As part of my classes that I teach at CCA, interaction design patterns come up. Sometimes in their simple form of elements as captured in a style guide and sometimes in the context of the complete design and development toolkit like we are seeing today. I try to give my students a bit of history about this so that they understand that there was a time when these things didn’t exist, a time when we were all making it up as we went along, every time we designed a screen. Every time.
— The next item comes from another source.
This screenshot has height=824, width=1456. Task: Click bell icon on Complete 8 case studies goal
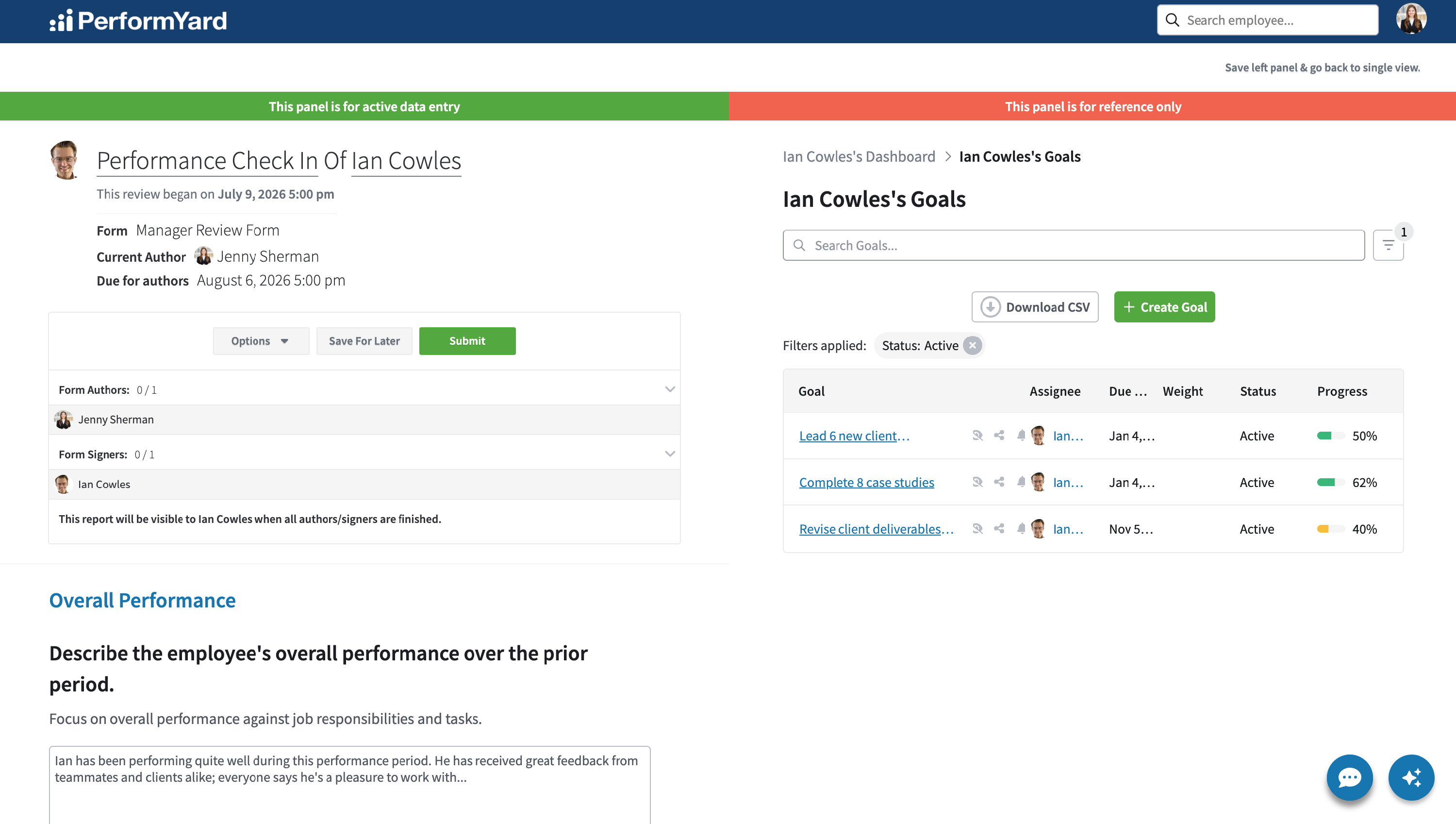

And developers were doing the same, until usable and adopted code component libraries came along.
As part of my overview, I made this timeline trying to capture some key points:
- Christopher Alexander‘s seminal books A Pattern Language and A Timeless Way of Building
- The Gang of Four and their modeling of code into components and patterns a la Alexander
- Jenifer Tidwell‘s leap to create an interaction library of patterns and her eventual publication of that material into a book
- Martijn Van Welie‘s publication of a public, web-wide sourced, pattern library on the web
- Yahoo!’s public pattern library, founded by me, architected by Matt Leacock, evangelized and publicized by Bill Scott and lovingly managed, grown and groomed by Christian Crumlish
- Yahoo!’s partner in crime the YUI code component library founded by Thomas Sha and evangelized by Nate Koechley and many other’s whose names I forget
and at that point the die was cast and the number of books and websites collecting, curating, and debating patterns exploded and evolved into what we see today; a well defined library organized from it’s basic elements to components to templates with designs and code all bundled together.
We talked about this concept back in 2004, 2005, 2006 when we released the public library, but as a large enterprise with fractured responsibilities we weren’t able to pull it off.
In today’s world we have a precedent set by Google’s Material Design as they tried to wrangle some sense into their suite of offerings across a myriad of devices, the excellent teachings and materials from Nathan Curtis, of EightShapes, who breaks it down in easy-to-implement strategies for teams, the great insight from Brad Frost and his Atomic Design methodology and internal teams who have the support of their large organizations working top down and bottom up to create and publicize their toolkits, some which use Frost’s approach and others that build up from the ubiquitous code kit, bootstrap.
The companies today who share their libraries have a vested interest in the cohesive user experience of their ecosystem, of which many parts and plug-ins and add-ons are built by third parties. The investment in a cohesive and seamless user experience with consistent user interface patterns of interaction from part-to-part or within related systems is critical to their success and making sure this is extended out to their partners and developer helps wrangle what previously had been a mess for the end users to wade through.
I recently read an article on Medium about the evolution of design toolkits. The author, Christian Beck, does a great job showcasing several current examples and pointing out that the Material Design kit was the first instance of a mature system, and he references Atomic Design and gives great tips for teams currently wrangling with developing, designing and/or maintaining a toolkit.
In the middle of the piece though, he has a section about the history of patterns. He references Alexander, then Tidwell and then he makes a leap to Frost. Skipping 10 years of fits and starts and breakthroughs and blood, sweat and tears of what in hindsight might be called change management for how we approach and document front end design within the digital industry.
During those missing 10 years (see above) we toiled and wrote and shared and evangelized and refactored and gave workshops and lectures and were told the idea of toolkits for designers was not relevant and boring and only developers did that or geeked out interaction designers. We worked to prove the ROI of these efforts and efficiencies to ramp-up time and build time and eventually we saw an evolution in the mind-sets of our colleagues and our bosses. But without this work, no one today would be so easily accepting of the need for a robust style guide that contains interactions and code.
Today we wonder how you could work (particularly in the enterprise with hundreds of scattered designers) without one.